Not all of the AdWords extensions will be appropriate for your advertising, but there certainly are no drawbacks to using those that are.
Use the Proper Landing Pages
B2B SEM campaigns traditionally use two types of landing pages: direct-response and content downloads. Both are equally important in paid search marketing.
Many marketers make the critical mistake of not taking advantage of content. They assume the best practice is to cut to the chase and simply tell searchers, “Let’s talk,” regardless of where the searcher is in the buyer’s journey. However, the actual best practice is to use paid search together with content marketing to start the lead nurturing process.
Say a prospect is just beginning his research. He’s heard of CRM software but isn’t sure if his business needs it, so he Googles “what is crm software.” Marketers who recognize the importance of intent (and who have meticulously organized their ad groups) would serve an ad featuring a free download of their eBook, “The 10 Benefits of Using Customer Relationship Management (CRM) Software.”
The searcher sees this ad, is interested in the download, and submits the request form.

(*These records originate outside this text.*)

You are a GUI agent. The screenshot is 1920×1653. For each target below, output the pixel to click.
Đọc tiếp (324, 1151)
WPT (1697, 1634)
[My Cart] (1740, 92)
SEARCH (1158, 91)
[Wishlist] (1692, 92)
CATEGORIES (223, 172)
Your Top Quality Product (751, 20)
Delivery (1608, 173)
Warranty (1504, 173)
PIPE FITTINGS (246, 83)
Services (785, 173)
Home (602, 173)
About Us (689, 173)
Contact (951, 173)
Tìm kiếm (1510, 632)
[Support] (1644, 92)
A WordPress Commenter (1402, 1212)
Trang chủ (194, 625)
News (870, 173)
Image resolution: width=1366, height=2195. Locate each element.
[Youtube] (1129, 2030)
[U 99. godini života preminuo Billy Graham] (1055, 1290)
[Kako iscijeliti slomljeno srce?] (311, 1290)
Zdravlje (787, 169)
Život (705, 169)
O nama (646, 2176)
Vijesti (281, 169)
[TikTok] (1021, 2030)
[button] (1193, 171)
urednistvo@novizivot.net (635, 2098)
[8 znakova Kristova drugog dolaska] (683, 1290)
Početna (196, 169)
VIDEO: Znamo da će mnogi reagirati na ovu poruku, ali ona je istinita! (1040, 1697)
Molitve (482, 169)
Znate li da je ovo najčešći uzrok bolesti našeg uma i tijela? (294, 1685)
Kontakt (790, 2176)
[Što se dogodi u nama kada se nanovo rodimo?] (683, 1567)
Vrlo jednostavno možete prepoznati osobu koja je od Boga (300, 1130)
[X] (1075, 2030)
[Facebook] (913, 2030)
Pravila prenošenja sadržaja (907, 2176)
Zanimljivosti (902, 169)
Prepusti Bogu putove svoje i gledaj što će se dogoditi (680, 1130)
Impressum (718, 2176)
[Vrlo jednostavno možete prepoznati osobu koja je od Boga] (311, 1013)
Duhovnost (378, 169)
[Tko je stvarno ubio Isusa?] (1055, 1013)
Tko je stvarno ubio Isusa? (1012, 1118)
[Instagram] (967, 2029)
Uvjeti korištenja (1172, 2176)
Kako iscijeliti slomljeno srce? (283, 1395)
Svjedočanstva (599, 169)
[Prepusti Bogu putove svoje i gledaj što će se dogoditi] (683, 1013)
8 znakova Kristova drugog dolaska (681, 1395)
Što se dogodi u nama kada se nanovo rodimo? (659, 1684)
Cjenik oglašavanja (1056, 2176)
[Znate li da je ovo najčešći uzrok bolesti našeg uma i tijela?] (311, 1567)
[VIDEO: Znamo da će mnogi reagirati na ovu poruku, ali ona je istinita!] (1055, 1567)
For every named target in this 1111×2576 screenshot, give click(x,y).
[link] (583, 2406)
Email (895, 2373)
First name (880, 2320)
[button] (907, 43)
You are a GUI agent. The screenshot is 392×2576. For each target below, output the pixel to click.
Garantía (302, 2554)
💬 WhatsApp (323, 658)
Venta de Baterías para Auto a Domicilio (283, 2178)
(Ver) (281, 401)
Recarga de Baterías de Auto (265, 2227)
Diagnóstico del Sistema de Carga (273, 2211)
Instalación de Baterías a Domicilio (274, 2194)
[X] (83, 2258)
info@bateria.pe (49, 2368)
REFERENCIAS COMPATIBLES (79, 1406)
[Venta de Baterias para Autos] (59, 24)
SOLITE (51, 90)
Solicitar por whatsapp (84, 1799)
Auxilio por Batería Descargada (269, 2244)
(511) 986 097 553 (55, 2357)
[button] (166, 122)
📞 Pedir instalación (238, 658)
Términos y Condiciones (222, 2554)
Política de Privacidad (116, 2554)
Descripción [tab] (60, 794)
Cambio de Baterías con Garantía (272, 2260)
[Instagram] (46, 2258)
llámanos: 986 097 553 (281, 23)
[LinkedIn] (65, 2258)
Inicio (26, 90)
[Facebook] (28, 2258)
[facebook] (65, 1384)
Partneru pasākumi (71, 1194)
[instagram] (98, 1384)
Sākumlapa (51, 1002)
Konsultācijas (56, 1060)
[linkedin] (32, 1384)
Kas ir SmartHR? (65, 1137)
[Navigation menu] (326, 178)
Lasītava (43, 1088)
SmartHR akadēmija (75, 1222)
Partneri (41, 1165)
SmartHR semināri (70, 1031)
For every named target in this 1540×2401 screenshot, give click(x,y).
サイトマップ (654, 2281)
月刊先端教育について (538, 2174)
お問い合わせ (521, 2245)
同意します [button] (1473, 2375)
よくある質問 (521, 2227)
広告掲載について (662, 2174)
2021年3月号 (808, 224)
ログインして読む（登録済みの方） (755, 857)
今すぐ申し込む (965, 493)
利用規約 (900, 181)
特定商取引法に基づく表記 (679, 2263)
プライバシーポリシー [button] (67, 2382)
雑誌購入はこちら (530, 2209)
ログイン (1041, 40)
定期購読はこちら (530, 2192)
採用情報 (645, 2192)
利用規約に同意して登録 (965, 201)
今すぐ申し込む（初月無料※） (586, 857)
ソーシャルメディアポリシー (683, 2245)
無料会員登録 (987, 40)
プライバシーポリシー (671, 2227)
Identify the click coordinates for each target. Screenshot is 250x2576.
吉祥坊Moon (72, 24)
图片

The prospect now has a useful guide to help him with his research, and the company has his contact information.
The core principle of content marketing is to start a conversation with prospective customers by offering them helpful eBooks, whitepapers, blogs and industry reports related to their needs, rather than jumping right into a sales pitch.
Content marketing is about demonstrating value to prospects, which is crucial in a consumer-empowered marketplace. Sending a visitor straight to a Contact Us page when he’s in the early stages of the buyer’s journey is kind of like proposing on the first date.
BONUS TIP: Feel free to have multiple conversion opportunities on your PPC landing pages. For instance, include a link to a gated PDF download of an industry report or eBook on a Contact Us page (example below). If a prospective customer arrives on the landing page but doesn’t want to chat right then, they can download the content instead, and you still capture their email address. Win-win!
The proper use of content in AdWords campaigns allows marketers to build trust and establish the kind of relationships with prospects that help them feel more comfortable making what is often a hefty financial commitment. And with HubSpot’s Ads Add-On, it’s easy to manage both content and AdWords campaigns in one platform.
AdWords can be a profitable channel, but it’s important to remember that SEM campaigns can take time to show their worth. If you’re patient, follow this advice and use all of the tools at your disposal, you’ll see how much paid search can boost your overall ROI.